Many families were separated in the chaos. An Associated Press photographer saw police rounding up lost children and taking them into vehicles.
Hussein Abbas, 22, was awakened by a missed call on his cell phone from his wife, presumably trying to warn him about reports that police were preparing to move in.
"Then all of a sudden the square was filled with tear gas clouds. Our women were screaming. ... What kind of ruler does this to his people? There were women and children with us!"
One man said he pretended to be unconscious to avoid further beatings from police.
ABC News said its correspondent, Miguel Marquez, was caught in the crowd and beaten by men with billy clubs, although he was not badly injured.
The Egypt-inspired protests began Monday as a cry for the country's Sunni monarchy to loosen its grip, including hand-picking most top government posts, and open more opportunities for the country's majority Shiites, who have long complained of being blocked from decision-making roles or key posts in the military.

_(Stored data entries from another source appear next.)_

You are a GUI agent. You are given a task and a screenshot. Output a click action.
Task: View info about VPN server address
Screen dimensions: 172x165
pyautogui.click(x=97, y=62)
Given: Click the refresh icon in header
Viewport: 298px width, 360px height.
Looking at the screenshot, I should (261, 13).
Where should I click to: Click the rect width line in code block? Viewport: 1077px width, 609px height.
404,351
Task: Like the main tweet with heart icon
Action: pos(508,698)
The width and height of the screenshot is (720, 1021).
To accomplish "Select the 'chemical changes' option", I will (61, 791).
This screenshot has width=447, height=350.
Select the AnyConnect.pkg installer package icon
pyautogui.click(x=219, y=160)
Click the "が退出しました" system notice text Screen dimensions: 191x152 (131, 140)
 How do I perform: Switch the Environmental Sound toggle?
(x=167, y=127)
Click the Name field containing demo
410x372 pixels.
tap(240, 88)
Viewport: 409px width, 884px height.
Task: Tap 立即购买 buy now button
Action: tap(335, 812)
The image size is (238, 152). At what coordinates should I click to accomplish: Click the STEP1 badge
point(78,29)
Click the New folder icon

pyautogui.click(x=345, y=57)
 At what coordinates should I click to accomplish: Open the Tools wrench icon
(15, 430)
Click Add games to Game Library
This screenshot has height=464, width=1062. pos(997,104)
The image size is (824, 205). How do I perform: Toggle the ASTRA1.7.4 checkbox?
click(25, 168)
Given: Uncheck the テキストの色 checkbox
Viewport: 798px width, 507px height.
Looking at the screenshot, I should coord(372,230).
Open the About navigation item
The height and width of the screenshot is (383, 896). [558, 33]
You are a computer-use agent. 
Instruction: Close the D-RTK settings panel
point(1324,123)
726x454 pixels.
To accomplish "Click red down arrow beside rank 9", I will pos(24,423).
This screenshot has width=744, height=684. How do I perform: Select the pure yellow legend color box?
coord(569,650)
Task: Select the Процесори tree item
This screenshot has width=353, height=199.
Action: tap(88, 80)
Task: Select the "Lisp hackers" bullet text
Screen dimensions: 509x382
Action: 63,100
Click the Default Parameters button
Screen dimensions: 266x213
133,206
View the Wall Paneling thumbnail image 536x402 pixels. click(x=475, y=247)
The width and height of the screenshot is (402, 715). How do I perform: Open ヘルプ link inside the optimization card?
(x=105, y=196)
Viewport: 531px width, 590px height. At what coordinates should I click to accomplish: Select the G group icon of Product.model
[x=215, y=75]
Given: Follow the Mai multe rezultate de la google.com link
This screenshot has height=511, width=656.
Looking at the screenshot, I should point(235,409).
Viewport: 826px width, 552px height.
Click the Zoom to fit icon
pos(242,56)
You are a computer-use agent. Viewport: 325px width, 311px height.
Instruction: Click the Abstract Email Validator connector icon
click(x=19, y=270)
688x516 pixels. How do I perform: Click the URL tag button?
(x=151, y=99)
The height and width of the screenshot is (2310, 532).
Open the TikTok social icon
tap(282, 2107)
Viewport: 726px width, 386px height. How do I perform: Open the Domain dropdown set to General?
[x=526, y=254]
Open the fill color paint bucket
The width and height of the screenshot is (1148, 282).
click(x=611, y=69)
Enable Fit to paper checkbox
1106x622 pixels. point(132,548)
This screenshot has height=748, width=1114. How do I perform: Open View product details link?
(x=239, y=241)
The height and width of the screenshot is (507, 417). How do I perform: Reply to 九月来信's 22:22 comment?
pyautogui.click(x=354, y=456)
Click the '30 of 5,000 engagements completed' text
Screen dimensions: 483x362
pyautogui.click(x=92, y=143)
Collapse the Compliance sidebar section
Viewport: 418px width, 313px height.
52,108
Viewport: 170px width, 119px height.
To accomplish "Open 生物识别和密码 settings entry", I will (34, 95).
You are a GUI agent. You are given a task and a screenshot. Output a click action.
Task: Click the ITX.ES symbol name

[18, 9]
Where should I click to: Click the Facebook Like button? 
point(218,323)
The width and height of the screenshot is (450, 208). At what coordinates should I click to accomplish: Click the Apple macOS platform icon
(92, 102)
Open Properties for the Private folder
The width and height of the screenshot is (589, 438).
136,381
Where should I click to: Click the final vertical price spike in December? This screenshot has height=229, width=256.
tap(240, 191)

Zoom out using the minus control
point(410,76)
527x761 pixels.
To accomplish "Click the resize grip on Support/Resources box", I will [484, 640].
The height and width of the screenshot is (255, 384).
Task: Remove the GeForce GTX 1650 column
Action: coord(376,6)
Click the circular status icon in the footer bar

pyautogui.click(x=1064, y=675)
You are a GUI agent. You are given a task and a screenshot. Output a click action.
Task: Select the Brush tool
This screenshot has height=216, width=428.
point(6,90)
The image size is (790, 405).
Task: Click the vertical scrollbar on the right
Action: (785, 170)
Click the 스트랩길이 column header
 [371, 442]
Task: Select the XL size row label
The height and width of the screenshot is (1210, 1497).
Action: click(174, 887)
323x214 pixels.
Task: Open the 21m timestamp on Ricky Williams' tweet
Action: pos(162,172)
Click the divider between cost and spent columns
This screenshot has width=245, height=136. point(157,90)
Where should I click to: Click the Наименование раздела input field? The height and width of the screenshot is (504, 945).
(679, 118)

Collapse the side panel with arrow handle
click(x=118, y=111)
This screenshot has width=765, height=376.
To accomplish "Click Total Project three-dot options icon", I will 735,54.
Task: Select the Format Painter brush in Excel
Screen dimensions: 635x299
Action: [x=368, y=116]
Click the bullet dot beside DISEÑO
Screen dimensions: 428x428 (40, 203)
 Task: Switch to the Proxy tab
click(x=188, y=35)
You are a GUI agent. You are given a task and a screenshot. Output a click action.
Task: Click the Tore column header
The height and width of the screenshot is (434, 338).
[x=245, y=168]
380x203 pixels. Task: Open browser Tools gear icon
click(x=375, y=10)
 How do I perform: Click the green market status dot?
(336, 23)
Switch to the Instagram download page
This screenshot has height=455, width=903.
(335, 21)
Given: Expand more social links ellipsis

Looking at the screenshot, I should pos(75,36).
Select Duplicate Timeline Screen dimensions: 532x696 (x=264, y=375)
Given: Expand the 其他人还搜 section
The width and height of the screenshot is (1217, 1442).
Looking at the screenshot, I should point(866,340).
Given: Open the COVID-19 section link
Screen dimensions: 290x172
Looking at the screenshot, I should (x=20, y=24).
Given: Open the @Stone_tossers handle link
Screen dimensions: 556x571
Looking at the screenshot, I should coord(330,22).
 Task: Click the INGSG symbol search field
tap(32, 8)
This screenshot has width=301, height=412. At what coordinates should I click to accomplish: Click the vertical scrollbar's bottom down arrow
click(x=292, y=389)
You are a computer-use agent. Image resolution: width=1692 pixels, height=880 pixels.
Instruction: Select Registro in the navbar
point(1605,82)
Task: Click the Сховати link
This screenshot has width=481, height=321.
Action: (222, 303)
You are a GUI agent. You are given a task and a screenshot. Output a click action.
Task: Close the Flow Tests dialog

But the uprising's demands have steadily grown bolder. Many protesters called for the government to provide more jobs and better housing, free all political detainees and abolish a system that offers Bahraini citizenship to Sunnis from around the Middle East as a way to close the population gap with Shiites, who account for 70 percent of the population. Many of the newly minted nationals get jobs in security forces to further cement the number of presumed loyalists protecting the ruling system.
Increasingly, protesters also chanted slogans to wipe away the entire ruling dynasty that has led Bahrain for more than 200 years and is firmly backed by the Sunni sheiks and monarchs across the Gulf.